"Não é nada, não, amigo!" - 2a. parte
Não sei porque, veio-me à mente alguém pensando, depois de ter lido o meu post sobre o relojoeiro, na última 6a. feira: Ora, o gesto daquele homem explica claramente porque tudo o que ele conseguiu na vida foi uma banquinha de consertar relógio num cantinho qualquer.
E me senti irritado só pela idéia de alguém pensar algo assim. Mas sei que isso não é só coisa da minha imaginação, não. Infelizmente muita gente pensa mesmo dessa forma. Via de regra o ser humano é mesquinho, agarrado às coisas pequenas. E pensa que não ser assim é flertar com a pobreza.
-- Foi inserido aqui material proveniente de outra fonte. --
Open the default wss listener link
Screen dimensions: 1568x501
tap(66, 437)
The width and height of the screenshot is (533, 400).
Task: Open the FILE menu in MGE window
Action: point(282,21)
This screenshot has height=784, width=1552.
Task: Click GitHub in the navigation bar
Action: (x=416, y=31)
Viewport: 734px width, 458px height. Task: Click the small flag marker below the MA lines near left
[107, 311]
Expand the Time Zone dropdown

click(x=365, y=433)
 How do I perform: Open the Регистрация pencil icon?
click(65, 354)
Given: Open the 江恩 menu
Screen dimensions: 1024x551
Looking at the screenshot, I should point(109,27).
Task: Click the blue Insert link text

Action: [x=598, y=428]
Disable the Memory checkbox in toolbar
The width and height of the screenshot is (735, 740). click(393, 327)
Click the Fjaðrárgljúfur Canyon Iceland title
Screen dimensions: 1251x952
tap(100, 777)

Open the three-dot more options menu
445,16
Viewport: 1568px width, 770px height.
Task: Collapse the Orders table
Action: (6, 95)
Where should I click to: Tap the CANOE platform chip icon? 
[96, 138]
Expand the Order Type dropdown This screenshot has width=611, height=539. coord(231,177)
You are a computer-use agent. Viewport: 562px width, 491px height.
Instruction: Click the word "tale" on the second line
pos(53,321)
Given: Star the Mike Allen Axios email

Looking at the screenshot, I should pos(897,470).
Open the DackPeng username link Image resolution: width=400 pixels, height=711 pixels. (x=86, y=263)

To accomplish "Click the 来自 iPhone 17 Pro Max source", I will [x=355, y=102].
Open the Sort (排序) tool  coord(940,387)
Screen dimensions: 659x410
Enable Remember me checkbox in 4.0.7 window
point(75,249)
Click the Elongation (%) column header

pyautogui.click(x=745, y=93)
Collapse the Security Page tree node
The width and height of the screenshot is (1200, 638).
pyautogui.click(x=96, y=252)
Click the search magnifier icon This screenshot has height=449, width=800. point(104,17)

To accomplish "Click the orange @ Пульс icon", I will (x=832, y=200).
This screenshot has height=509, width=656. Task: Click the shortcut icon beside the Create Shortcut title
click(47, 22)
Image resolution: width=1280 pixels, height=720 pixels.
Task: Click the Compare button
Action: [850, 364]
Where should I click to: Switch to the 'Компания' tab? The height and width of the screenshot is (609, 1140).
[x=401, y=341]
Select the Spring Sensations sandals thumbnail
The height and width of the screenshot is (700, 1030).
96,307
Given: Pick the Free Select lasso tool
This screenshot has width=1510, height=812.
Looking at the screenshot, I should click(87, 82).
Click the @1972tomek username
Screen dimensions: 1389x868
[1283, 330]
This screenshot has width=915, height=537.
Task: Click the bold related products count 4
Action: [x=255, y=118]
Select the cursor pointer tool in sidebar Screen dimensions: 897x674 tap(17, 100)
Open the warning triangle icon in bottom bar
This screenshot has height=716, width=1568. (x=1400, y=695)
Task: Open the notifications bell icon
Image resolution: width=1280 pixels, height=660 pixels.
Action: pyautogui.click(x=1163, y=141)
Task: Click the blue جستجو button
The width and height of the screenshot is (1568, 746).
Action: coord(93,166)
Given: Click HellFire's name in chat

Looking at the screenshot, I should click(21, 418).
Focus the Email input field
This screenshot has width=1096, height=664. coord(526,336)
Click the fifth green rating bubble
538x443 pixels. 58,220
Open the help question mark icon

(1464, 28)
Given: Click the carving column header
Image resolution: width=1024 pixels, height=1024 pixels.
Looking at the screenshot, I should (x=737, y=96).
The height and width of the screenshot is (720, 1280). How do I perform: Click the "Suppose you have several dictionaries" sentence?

Mas recuso-me a acreditar que o desapego ao dinheiro é o motivo pelo qual aquele homem não progrediu muito em termos profissionais. Desde quando generosidade é motivo de fracasso? Pode ir atrás de outro motivo para explicar a modéstia financeira daquele homem, mas nunca a liberalidade.
E que cada um de nós cuide para não cair na armadilha de deixar de ser generoso com medo de estar jogando dinheiro fora e terminar fracassando.
Seja liberal com o seu dinheiro. Despreze a mesquinhez... e aguarde as bênçãos de Deus, o Super Generoso!